Пример 1. Использование подмасок, за которыми следует цифра

<?php $string = "April 15, 2003"; $pattern = "/(\w+) (\d+), (\d+)/i"; $replacement = "\${1}1,\$3"; echo preg_replace($pattern, $replacement, $string); ?>
Результатом работы этого примера будет:
April1,2003

Если во время выполнения функции были обнаружены совпадения с шаблоном, будет возвращено измененное значение subject, в противном случае будет возвращен исходный текст subject.
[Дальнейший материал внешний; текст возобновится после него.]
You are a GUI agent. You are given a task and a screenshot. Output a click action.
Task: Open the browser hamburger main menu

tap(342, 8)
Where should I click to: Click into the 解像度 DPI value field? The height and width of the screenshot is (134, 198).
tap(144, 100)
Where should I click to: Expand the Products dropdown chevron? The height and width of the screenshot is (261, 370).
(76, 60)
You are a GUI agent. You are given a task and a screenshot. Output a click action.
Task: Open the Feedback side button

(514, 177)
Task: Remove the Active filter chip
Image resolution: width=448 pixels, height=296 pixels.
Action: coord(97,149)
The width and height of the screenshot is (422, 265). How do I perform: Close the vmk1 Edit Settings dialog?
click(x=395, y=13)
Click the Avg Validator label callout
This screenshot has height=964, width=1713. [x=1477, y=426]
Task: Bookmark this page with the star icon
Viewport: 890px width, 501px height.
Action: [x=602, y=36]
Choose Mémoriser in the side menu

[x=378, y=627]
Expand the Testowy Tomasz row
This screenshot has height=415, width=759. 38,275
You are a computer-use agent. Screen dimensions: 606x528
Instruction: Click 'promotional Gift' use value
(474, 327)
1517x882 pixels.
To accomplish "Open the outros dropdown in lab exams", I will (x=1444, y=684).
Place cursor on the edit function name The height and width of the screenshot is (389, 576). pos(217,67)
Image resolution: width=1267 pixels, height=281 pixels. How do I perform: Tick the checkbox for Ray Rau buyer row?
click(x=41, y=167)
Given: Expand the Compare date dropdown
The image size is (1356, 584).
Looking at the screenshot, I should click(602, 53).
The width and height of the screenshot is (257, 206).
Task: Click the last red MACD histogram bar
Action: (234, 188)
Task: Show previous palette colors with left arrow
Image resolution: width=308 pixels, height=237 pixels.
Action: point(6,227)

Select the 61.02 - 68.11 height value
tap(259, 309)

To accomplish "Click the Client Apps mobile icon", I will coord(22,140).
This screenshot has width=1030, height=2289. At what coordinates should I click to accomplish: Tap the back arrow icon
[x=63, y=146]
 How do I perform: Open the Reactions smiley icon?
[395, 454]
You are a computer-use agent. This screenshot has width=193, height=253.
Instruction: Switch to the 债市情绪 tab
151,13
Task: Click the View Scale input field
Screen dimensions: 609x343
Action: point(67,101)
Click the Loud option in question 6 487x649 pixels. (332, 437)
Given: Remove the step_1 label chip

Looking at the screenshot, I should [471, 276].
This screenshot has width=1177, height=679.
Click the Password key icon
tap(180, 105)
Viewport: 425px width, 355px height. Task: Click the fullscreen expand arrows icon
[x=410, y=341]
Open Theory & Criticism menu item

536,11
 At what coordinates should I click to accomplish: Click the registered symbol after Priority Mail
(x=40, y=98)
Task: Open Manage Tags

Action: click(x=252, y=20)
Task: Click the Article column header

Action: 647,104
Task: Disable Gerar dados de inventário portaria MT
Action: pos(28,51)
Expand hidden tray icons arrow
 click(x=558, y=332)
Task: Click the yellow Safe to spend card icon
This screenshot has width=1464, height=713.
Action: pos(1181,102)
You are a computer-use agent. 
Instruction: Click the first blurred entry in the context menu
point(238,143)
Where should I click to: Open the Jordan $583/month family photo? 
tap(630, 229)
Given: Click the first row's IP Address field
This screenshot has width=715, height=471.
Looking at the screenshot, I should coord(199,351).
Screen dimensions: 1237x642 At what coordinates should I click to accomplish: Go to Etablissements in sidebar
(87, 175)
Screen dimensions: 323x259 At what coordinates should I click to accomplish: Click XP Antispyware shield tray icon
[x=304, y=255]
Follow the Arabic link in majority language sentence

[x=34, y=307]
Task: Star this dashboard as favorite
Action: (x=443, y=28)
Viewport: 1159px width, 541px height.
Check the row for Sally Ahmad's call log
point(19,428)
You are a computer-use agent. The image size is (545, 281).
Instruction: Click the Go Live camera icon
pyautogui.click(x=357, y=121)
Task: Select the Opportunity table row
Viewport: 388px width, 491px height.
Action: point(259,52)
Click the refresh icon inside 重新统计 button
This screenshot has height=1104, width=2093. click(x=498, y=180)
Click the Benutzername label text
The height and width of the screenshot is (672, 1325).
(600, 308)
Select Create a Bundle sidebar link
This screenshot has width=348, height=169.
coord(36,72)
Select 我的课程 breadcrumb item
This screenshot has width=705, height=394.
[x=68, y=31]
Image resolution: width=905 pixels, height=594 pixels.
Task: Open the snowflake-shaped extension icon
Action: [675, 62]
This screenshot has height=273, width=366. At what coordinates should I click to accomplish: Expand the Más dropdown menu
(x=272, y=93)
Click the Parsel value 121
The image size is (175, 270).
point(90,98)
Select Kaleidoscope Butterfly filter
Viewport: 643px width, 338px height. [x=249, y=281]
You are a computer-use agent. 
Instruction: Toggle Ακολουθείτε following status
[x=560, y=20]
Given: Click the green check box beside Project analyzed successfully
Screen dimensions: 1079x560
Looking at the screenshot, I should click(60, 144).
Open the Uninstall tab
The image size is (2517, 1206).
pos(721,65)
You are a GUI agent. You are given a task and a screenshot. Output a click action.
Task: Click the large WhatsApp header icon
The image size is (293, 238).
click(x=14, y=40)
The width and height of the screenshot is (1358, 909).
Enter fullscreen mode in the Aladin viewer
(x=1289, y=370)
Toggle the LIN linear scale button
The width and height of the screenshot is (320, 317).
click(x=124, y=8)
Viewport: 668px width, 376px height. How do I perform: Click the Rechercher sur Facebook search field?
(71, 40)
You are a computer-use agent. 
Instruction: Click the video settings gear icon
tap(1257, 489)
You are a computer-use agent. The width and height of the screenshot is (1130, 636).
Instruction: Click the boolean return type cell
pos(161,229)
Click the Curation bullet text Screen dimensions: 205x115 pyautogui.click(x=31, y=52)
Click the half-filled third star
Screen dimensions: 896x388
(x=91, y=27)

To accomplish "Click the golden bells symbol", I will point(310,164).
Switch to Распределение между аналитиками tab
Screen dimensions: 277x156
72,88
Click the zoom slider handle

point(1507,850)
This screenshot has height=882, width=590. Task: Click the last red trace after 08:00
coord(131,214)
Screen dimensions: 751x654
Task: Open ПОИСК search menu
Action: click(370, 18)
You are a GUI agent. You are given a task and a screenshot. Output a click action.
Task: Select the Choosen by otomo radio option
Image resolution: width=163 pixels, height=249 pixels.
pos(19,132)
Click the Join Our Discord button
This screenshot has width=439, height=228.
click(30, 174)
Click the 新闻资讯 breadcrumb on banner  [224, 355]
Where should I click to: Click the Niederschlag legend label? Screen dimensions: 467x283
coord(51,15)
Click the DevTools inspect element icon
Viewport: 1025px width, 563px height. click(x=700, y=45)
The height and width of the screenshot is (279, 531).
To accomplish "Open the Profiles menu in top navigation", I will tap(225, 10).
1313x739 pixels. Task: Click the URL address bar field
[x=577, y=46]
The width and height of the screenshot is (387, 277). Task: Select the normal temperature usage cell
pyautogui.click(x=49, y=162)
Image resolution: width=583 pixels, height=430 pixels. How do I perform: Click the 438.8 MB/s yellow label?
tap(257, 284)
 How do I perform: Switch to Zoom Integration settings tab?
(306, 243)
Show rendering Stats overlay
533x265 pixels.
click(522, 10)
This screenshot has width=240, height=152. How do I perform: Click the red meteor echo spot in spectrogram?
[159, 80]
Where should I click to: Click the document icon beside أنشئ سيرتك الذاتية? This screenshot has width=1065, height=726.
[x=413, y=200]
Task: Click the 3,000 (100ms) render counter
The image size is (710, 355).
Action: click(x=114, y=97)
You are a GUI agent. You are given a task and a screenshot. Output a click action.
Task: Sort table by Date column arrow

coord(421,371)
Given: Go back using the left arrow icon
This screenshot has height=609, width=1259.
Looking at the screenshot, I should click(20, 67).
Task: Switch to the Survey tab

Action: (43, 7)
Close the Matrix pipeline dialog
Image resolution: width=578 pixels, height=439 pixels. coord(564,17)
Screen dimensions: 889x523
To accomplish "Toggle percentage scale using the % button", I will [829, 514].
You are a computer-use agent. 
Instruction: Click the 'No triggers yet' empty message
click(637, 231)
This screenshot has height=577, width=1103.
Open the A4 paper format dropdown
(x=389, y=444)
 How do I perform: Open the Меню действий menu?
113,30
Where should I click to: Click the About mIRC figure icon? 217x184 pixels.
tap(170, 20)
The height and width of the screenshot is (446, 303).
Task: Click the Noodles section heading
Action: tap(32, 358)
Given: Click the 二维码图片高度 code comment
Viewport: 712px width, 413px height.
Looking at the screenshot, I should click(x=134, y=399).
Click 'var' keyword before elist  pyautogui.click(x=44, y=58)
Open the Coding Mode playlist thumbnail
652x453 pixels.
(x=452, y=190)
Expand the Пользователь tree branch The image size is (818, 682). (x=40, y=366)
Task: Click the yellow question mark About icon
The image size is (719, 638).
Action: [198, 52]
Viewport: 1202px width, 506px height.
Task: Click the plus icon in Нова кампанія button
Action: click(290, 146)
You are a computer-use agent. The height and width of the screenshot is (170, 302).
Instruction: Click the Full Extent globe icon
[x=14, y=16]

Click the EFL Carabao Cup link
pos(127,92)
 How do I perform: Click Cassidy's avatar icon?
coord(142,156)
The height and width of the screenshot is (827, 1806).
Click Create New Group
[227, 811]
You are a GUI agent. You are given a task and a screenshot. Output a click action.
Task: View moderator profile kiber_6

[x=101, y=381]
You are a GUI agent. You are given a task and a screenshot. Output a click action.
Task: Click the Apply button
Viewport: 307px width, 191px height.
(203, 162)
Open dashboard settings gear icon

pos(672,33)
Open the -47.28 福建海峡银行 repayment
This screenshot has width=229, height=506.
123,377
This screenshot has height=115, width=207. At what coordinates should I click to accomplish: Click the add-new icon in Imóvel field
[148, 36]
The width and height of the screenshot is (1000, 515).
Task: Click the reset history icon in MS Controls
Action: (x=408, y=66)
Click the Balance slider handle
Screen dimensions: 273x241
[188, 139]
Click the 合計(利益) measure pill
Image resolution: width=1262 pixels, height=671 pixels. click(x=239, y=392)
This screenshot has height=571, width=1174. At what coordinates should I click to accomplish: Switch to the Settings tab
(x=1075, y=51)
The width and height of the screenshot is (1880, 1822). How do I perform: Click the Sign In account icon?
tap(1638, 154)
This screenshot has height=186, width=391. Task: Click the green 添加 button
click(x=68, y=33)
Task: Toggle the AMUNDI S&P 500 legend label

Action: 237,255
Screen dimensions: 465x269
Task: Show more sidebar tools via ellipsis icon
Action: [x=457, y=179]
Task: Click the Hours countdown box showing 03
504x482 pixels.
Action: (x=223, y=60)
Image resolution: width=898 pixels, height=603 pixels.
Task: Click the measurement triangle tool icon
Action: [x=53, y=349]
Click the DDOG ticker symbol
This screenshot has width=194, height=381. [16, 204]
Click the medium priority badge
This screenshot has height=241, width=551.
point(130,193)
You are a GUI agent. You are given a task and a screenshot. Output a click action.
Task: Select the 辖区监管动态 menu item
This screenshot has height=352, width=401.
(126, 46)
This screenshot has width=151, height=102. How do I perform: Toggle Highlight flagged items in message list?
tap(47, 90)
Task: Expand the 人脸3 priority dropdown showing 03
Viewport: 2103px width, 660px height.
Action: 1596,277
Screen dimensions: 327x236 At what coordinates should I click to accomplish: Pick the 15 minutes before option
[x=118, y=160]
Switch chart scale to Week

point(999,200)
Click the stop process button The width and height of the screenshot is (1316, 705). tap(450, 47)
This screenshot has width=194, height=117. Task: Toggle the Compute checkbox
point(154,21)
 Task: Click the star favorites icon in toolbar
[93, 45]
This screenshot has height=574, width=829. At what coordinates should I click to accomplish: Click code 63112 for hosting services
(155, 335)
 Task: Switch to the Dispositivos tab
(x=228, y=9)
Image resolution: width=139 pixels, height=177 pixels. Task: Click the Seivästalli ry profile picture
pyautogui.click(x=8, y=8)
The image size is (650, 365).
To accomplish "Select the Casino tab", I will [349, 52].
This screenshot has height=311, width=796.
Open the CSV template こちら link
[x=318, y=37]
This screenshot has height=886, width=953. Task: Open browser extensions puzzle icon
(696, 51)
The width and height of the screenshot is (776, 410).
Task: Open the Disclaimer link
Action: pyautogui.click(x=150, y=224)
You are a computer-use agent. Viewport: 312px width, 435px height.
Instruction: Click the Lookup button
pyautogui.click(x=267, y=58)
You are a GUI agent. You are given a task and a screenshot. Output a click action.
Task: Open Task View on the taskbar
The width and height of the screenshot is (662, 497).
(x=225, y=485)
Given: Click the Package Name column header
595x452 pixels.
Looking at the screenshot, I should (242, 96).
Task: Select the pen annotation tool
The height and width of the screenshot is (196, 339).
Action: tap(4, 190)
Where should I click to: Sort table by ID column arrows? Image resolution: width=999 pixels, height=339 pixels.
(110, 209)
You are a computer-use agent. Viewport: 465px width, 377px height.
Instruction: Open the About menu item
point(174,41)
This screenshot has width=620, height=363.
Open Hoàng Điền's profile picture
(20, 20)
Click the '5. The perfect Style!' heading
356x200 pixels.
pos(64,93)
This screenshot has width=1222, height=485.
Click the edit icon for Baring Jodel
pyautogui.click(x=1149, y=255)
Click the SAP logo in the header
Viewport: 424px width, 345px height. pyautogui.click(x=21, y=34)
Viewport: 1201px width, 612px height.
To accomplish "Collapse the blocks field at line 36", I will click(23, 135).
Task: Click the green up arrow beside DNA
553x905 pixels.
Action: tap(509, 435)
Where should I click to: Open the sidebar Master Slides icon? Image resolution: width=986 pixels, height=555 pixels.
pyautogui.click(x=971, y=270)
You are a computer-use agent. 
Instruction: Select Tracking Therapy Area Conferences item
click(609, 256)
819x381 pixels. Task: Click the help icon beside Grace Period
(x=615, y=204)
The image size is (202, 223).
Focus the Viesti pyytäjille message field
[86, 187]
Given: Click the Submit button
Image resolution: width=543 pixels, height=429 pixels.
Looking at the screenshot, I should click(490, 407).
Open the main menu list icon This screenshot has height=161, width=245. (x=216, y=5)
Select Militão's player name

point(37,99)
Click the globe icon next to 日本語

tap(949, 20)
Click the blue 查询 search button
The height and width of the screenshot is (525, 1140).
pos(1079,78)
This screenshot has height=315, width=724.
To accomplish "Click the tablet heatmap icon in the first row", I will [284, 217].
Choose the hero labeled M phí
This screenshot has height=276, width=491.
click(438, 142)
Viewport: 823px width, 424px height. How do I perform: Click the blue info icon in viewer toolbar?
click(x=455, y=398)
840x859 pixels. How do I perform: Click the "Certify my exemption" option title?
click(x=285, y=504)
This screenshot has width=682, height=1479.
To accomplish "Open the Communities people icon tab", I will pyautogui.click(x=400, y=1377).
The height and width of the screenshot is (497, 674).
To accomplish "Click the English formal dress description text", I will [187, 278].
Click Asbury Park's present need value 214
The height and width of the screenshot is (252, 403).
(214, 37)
Первые три параметра функции preg_replace() могут быть одномерными массивами. В случае, если массив использует ключи, при обработке массива они будут взяты в том порядке, в котором они расположены в массиве. Указание ключей в массиве для pattern и replacement не является обязательным. Если вы все же решили использовать индексы, для сопоставления шаблонов и строк, участвующих в замене, используйте функцию ksort() для каждого из массивов.

Пример 2. Использование массивов с числовыми индексами в качестве аргументов функции preg_replace()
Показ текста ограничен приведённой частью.